Once the text is tokenized, the use of embedding layers is introduced, which allow mapping each token to a dense vector in a fixed-dimensional space. These embeddings can be learned from scratch during model training, or initialized from pretrained dictionaries and already trained tokenizers, leveraging prior knowledge accumulated in large corpora. In this context, the advantages and disadvantages of both strategies are analyzed: learning task-specific embeddings versus reuse and fine-tuning of pre-existing embeddings.

On these vector representations, the first classical sequential architectures are studied, based on recurrent neural networks (RNN). RNNs process the sequence step by step, maintaining a hidden state that acts as memory of what has already been seen. However, they present important limitations, particularly the vanishing gradient problem: When sequences are long or the network is deep, gradients that propagate toward distant time steps tend to become very small, hindering the learning of long-term dependencies and making training unstable or inefficient.

To mitigate these problems, LSTM (Long Short-Term Memory) are introduced, a variant of recurrent networks that incorporates memory cells and gate mechanisms. These gates explicitly control what information is stored, what is forgotten, and what is exposed at each time step, allowing information to remain relevant for longer intervals. Their internal structure, the role of input, forget, and output gates, and the advantages they provide over simple RNNs are analyzed.

In addition to text, sequential models are naturally applied to time series. In this context, autoencoders and recurrent or convolutional variants are presented as tools for unsupervised learning of temporal patterns. These models allow detecting anomalies and unusual patterns by comparing the observed signal with the reconstruction produced by the decoder, as well as identifying samples that are out of distribution. The basic encoder-decoder configuration, the reconstruction function, and the use of error thresholds for decision-making are discussed.

Next, the architectures that constitute the state of the art in 2025 for sequential processing are introduced: Transformers. These models are based on attention mechanisms, which allow each position in the sequence to relate directly to any other, capturing dependencies at multiple scales without resorting to explicit recurrences. A decisive advantage of Transformers is their capacity for parallel processing of tokens during the training phase, which enables very efficient exploitation of accelerated hardware (GPUs, TPUs) and overcomes one of the main limitations of RNNs and LSTMs, whose sequential processing hinders parallelization and slows convergence.

On the basis of the standard Transformer, different derived architectures and extensions are studied, including Mixture of Experts (MoE) approaches. In these models, multiple experts are trained (for example, several Transformer-type models or related variants) and their predictions are combined through a routing module (gating network) that decides which experts to activate for each input. This scheme allows effectively increasing model capacity while maintaining controlled computational cost, by activating only a subset of experts for each input.

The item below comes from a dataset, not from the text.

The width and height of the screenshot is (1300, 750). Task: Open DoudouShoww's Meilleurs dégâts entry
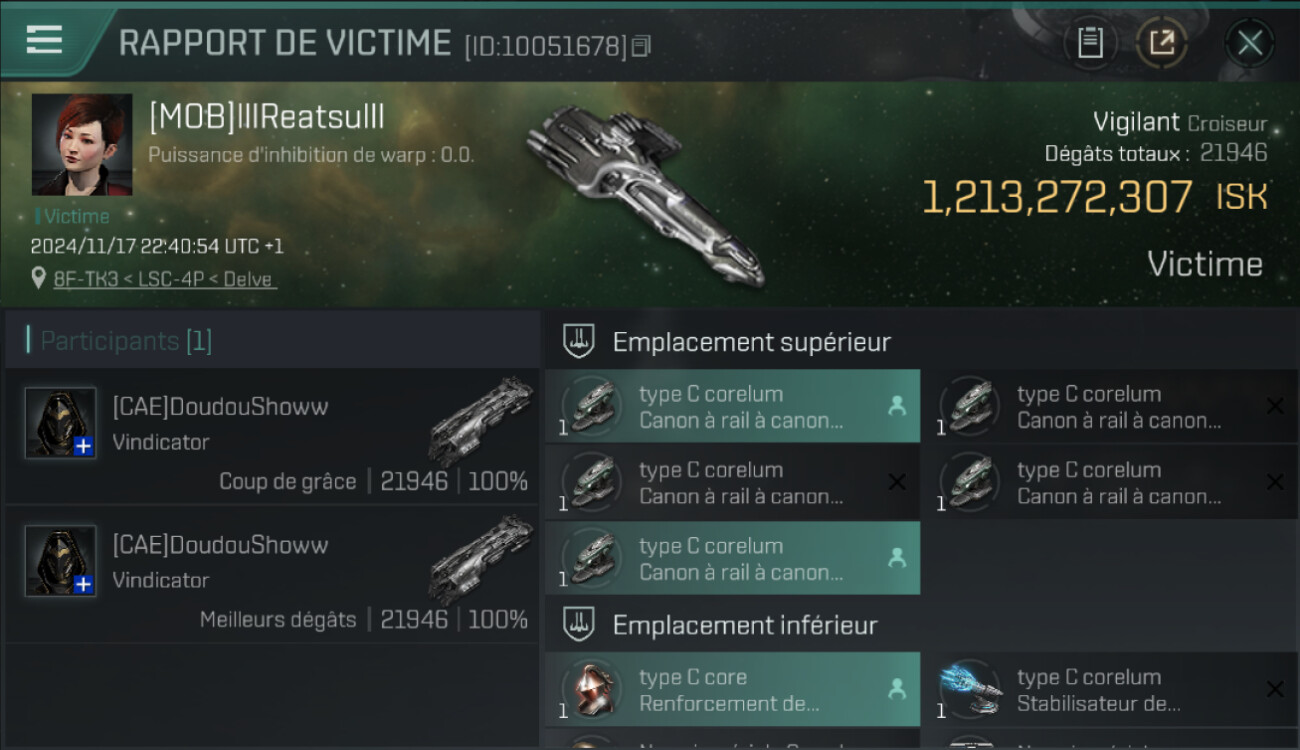272,574
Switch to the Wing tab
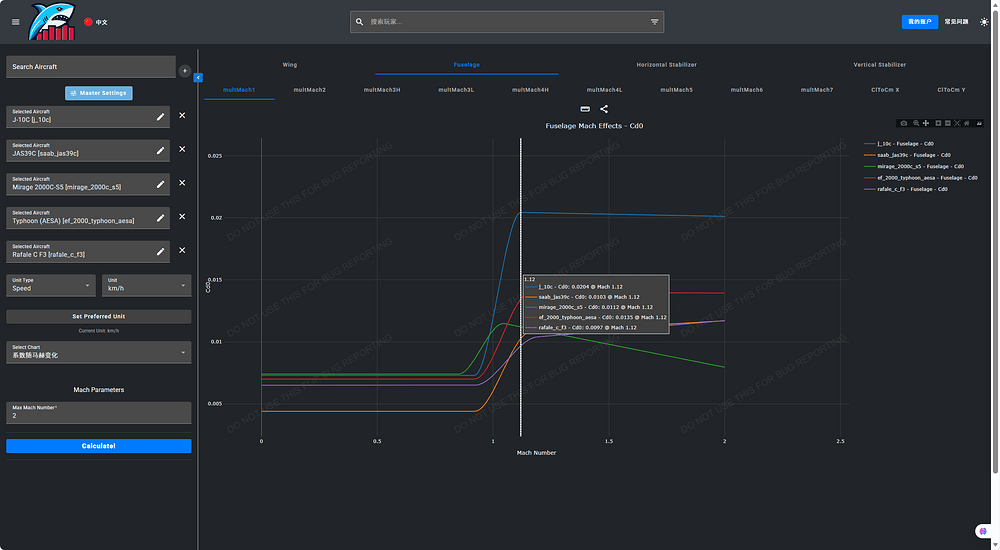This screenshot has width=1000, height=550. tap(289, 65)
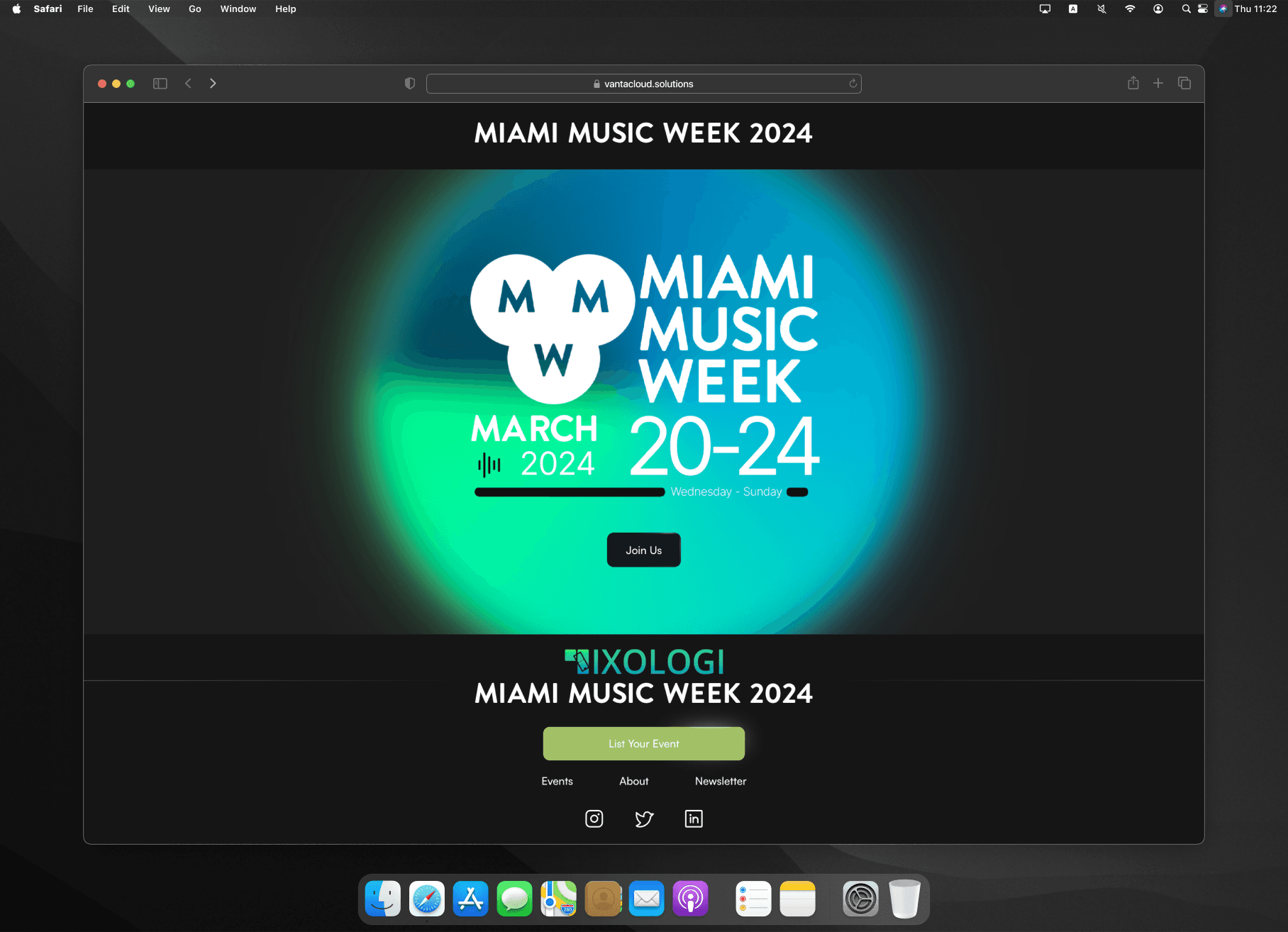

Finally, the use of pretrained models in the sequential domain is explored, both for language and multimodal, with special attention to those with open weights or whose architectures have been released by the research community and industry. The Transformers library from Hugging Face is presented as a standard tool for loading, using, and adapting pretrained models, both language models (LLMs of different sizes) and vision and multimodal models. It shows how to integrate pretrained tokenizers, how to reuse embeddings, and how to perform fine-tuning or inference-only tasks with relatively low implementation effort.